When we were allowed to go in and see little j we were bracing ourselves for all the additional tubing we would see and trying to stay calm so we could understand all that the nurse was going to tell us. However, when we came in to see her we got a sweet surprise in the form of a tiny purple and white crocheted hat. At this point she still wasn’t wearing any clothes and this is the first thing we had ever seen her in. Jacob’s face lit up when he saw the hat. He loves hats and after such a rough night and knowing today would be difficult this sweet hat was such a wonderful surprise to him. We got to hold her and we both took so much joy from seeing her wear this hat. Such a simple gift made such a big difference that day. If you aren’t familiar with intubating it is a process that is used to aid with breathing, but while someone is intubated you can’t hear any noise. No crying, no cooing, nothing. She was intubated for 3 days and it was one of the lowest points of my time in the NICU. Knowing that she was crying and couldn’t be heard tore me up inside and it was very difficult to hold her with all of the tubing so our holds were less frequent. However, her little hat still sent a little glimmer of light and warmth into those days.

I have no idea who made that hat for my baby. I will never shake the hands that hooked each bit of yarn together to form the most perfect tiny hat, but I can assure you to this day I am so grateful that they did. I like to imagine they envisioned the baby who would wear it, maybe prayed for the baby and smiled thinking of a sweet smelling baby head cradled in it. Whoever made it did so because they wanted to give something to a sweet helpless baby in a hard time. They knew they would never meet the baby, or the parents, but they did it anyway. They gave without expectations and it made all the difference in our lives. It made an incredibly difficult day just a little brighter and I hope even though I’ll never meet them, that somehow they will know what a difference their kind act made to me and my husband.

But it doesn’t stop there. We received another gift one day that helped turn my remaining time in the NICU around just a bit.

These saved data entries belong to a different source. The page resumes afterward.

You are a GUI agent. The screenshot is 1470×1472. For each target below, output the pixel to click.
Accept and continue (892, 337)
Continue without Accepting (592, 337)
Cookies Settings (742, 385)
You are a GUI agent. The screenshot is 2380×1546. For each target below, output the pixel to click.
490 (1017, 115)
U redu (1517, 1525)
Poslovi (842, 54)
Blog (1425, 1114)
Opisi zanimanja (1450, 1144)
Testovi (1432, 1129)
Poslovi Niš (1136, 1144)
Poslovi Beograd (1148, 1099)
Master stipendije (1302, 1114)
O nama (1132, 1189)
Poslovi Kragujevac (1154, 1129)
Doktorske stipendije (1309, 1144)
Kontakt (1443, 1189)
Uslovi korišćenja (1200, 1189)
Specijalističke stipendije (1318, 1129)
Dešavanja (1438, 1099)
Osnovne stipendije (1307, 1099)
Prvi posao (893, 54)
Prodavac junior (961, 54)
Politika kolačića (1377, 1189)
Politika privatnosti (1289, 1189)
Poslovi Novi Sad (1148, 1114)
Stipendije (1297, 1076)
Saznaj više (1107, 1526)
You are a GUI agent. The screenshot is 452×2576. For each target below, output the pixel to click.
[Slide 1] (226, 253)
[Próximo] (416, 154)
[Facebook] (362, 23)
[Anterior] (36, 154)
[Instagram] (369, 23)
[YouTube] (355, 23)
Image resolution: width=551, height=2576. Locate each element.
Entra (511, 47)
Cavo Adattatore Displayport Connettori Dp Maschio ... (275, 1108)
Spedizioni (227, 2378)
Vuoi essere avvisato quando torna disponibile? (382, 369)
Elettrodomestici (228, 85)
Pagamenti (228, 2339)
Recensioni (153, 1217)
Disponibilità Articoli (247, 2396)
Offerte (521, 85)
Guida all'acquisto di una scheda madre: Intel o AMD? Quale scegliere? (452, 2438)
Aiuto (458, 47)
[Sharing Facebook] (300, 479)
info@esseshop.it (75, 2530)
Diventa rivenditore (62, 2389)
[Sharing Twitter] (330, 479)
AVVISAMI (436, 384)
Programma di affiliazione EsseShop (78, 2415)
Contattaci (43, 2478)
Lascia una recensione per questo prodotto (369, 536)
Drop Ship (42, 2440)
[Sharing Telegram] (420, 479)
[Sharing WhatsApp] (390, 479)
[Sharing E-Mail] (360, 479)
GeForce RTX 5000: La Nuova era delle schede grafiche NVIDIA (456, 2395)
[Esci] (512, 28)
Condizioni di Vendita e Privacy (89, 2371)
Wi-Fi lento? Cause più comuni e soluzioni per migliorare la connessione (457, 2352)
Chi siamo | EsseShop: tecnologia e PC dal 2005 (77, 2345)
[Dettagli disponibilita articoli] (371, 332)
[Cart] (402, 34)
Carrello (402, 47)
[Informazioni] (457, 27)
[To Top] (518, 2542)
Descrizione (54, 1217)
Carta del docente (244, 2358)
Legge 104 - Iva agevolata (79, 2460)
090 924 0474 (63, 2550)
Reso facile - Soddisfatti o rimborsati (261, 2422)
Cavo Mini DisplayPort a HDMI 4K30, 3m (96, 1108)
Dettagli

Just enough to make it through the day and see the hope for the future.

One morning I came in to find a book in our “area” (we didn’t have a room, just an area with a curtain) and I asked the nurse where it came from. She told me that a group donated them and it was mine to keep. I held the tiny board book and quickly read through it and then scooted closer to the crib and read it out loud. Little j must have hear Sophie’s Busy Day a hundred times before she got to go home. It might seem a bit strange to read to a new born baby, but at a time where there so little I was able to do for my child it gave me something to give her, a way to interact with her and feel like I was actually a mom. It gave a helpless mom a way to help and began the construction process of rebuilding my completely shattered heart.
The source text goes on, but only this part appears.